En esencia la diastema es la distancia física que separa dos elementos, ya sea en el espacio, en el tiempo, o en el conjunto de estas dimensiones. Siendo así, dos tiradores están separados entre sí por una diastema, que será igual que la diferencia lineal entre las ubicaciones espaciales. Por tanto, al estar separados, quedan alejados de su interactuación habitualmente también en el tiempo.
Por otro lado, la diástasis es la separación en la dimensión de lo posible, o dicho de otra forma en la dimensión del medio. Esta es la verdadera distancia entre los tiradores, pues precisarán acercarse en la potencia de obra y del éxito de esta para que sus interactuaciones sean posibles, aumentando únicamente la posibilidad de ello, sin que necesariamente se muevan en el espacio.

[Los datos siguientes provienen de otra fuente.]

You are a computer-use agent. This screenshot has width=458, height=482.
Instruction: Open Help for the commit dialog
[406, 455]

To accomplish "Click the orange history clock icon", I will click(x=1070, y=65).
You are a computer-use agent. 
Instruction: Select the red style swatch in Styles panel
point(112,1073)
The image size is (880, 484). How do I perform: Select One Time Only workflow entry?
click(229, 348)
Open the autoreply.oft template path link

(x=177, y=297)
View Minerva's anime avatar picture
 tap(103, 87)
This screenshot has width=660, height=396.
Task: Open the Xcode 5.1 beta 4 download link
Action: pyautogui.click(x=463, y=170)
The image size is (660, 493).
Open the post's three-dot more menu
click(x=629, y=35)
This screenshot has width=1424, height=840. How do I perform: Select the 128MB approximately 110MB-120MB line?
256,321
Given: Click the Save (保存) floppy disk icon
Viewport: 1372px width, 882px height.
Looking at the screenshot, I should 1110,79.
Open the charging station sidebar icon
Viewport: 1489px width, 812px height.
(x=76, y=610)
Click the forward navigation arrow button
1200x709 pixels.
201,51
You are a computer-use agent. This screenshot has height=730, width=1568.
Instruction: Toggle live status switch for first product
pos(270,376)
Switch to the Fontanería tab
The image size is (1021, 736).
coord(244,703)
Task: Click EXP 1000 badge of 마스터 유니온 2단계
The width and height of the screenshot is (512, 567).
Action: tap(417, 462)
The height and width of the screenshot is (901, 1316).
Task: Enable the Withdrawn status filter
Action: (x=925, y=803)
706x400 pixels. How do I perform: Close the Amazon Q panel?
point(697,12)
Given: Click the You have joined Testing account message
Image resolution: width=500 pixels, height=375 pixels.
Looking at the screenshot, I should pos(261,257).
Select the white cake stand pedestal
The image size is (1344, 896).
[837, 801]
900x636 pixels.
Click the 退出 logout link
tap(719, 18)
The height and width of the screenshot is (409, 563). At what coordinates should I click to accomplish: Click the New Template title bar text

Por ende, se puede concluir que no importa la distancia física, sino la capacidad de llevar algo a su éxito, y por lo tanto, un sujeto se puede mover por el espacio, y de manera independiente se puede mover por la diástasis. Por ejemplo, un sujeto puede marchar hacia su opositor y ganar con ello posibilidad de herir, al igual que puede ganar potencia de herida simplemente calculando con detenimiento y control su obra subsiguiente.
Con esto quiero agradecer al Iniciado Rodrigo Tudela su dedicación, haciendo hoy sus cincuenta clases, y sin embargo, habiendo aprendido por cientos. Demostrando que, con constancia, se puede estar lejos en la diastema y, sin embargo, estar muy cerca en la diástasis de la Academia.